Former President Jacob Zuma’s testimony before the Zondo commission of inquiry into state capture offers many lessons for business. Here are the top 5.

Politically exposed person laws begin to bite

While it was previously fashionable for business to court political contacts by having connected people in senior positions or on boards, this does not always work.

Zuma told the Zondo commission of inquiry that two of his sons had been unable to find positions because of their surnames.
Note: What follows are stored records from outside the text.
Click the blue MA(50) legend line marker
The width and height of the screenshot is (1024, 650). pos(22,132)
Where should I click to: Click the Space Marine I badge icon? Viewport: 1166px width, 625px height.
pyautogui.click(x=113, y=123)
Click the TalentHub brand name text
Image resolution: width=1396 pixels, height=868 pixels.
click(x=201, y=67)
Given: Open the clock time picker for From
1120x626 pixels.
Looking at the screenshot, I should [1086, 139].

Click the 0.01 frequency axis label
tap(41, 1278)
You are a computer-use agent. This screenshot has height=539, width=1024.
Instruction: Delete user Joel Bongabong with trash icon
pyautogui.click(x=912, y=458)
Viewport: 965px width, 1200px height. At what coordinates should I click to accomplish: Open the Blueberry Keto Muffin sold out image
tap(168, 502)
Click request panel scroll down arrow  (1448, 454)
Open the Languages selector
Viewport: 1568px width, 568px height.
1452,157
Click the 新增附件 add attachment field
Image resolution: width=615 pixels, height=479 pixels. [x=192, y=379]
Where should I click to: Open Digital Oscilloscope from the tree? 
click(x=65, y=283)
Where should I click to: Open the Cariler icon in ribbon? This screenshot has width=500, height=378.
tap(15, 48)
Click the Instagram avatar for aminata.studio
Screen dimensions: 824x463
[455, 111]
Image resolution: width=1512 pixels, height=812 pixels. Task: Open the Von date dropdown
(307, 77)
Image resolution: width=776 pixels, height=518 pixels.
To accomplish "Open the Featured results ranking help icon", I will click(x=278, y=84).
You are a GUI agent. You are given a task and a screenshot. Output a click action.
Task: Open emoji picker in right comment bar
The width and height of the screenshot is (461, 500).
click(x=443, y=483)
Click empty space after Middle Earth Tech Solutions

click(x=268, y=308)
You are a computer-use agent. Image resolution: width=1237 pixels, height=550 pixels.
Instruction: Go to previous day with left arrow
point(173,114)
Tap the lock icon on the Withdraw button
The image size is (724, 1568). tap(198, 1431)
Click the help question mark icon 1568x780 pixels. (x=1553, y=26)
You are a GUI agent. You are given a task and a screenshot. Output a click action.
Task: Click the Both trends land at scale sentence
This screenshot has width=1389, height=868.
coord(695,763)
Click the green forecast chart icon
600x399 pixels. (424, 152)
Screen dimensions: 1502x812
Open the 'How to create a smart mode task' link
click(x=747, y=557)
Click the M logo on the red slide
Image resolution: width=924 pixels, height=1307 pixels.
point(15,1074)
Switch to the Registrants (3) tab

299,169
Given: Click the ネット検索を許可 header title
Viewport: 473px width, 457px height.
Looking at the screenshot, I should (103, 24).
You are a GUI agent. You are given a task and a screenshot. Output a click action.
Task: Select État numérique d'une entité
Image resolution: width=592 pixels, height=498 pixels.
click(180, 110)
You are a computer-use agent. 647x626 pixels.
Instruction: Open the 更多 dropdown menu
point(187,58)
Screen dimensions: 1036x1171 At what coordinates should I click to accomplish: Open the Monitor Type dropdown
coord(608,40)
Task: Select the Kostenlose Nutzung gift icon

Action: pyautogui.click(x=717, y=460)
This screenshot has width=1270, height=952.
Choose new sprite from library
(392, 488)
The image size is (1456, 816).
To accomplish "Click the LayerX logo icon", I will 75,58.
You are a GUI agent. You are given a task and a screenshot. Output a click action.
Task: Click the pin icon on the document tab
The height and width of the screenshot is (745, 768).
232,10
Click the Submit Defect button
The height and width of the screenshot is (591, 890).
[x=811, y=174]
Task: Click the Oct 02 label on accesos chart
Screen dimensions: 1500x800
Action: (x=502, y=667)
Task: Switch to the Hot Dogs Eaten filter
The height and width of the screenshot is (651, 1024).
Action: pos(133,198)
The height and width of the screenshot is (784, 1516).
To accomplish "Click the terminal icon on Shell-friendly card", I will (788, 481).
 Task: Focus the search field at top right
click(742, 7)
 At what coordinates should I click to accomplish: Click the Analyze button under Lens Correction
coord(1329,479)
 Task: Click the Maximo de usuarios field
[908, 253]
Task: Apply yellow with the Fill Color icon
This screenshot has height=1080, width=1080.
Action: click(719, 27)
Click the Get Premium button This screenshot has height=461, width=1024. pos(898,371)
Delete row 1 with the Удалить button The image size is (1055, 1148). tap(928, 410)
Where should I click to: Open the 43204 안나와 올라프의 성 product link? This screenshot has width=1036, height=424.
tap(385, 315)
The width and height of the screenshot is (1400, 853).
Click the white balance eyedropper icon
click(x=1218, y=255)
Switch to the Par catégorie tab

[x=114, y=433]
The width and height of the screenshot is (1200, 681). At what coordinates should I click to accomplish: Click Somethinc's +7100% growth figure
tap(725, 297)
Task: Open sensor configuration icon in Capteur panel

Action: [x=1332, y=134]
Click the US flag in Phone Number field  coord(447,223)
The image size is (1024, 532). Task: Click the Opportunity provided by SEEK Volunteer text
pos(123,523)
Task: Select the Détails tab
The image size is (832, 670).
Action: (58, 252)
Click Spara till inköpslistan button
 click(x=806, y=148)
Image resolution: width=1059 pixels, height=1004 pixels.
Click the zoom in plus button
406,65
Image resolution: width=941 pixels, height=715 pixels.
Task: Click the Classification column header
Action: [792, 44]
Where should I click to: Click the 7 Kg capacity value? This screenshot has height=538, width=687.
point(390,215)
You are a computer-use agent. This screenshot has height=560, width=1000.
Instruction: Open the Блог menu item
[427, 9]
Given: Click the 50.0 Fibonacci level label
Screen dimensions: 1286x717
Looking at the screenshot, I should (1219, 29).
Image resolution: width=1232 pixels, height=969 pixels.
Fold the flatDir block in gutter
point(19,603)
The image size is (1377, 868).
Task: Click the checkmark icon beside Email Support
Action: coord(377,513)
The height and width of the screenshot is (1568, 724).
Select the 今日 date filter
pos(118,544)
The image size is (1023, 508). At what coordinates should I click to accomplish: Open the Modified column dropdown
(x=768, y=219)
Speaking of his son Mxolisi 'Saady' Zuma, the ex-president said the young man had been asked to leave a company he worked for when they found out who he was.

Zuma did not provide any evidence of this, but with the tightening of the Financial Intelligence Centre Act (FICA) to regulate that companies must flag politically influential or politically exposed staff and clients, the system is changing.

Interference with DGs is common

Business people who have public sector-facing operations will often made directors-general - the equivalents of CEOs of private companies - their first port of call. 

In the course of responding to the testimony of former Cabinet spokesperson and Government Communication and Information System CEO Themba Maseko, Zuma said: "I normally call the DGs to discuss a number of issues."

In the era of state capture, this interference in the state led to policy confusion and to delays in the administration of justice, to the detriment of sectors like mining, agriculture and tourism.

Don’t fund presidential vanity projects

Zuma revealed that he had asked the Guptas to start a "progressive" newspaper called The New Age and later, that he was also instrumental in their television start-up ANN7.

Once they initiated the projects, the Guptas expected that government advertising would flow to their start-ups.When it didn’t, Maseko was eventually moved to another department because he would not divert the government advertising budget to them.

This is not to say that all presidents or all businesses are malign in their intentions and practice. But it is far better to fund through a corporate foundation or philanthropic foundation that knows how to do work the field for maximum impact.

Intelligence and the state

Zuma is being roundly criticised for starting his testimony with a wayward conspiracy theory outlining how he was the subject of 29-year-long destabilisation plot (or what he called "The Plan") which eventually led to his ouster.

But it is crucial to understand just how important intelligence networks are, and to what extent the fear of infiltration and suspicion related to who was a spy still runs through the governing party. It has long impacted the DNA of the ANC and understanding it can help understanding how to navigate government.

The system works

It is unprecedented in our continent, and in most parts of the world, for a former head of state to be called to account for his actions and for leading a country into an era of perfidy.

This week’s appearance by Zuma before a judicial commission of inquiry may catch the headlines for his naming of comrades as alleged spies, for his denial of the accounts of his former Cabinet ministers and for the frog in his throat, but the deeper significance is that the rule of law works.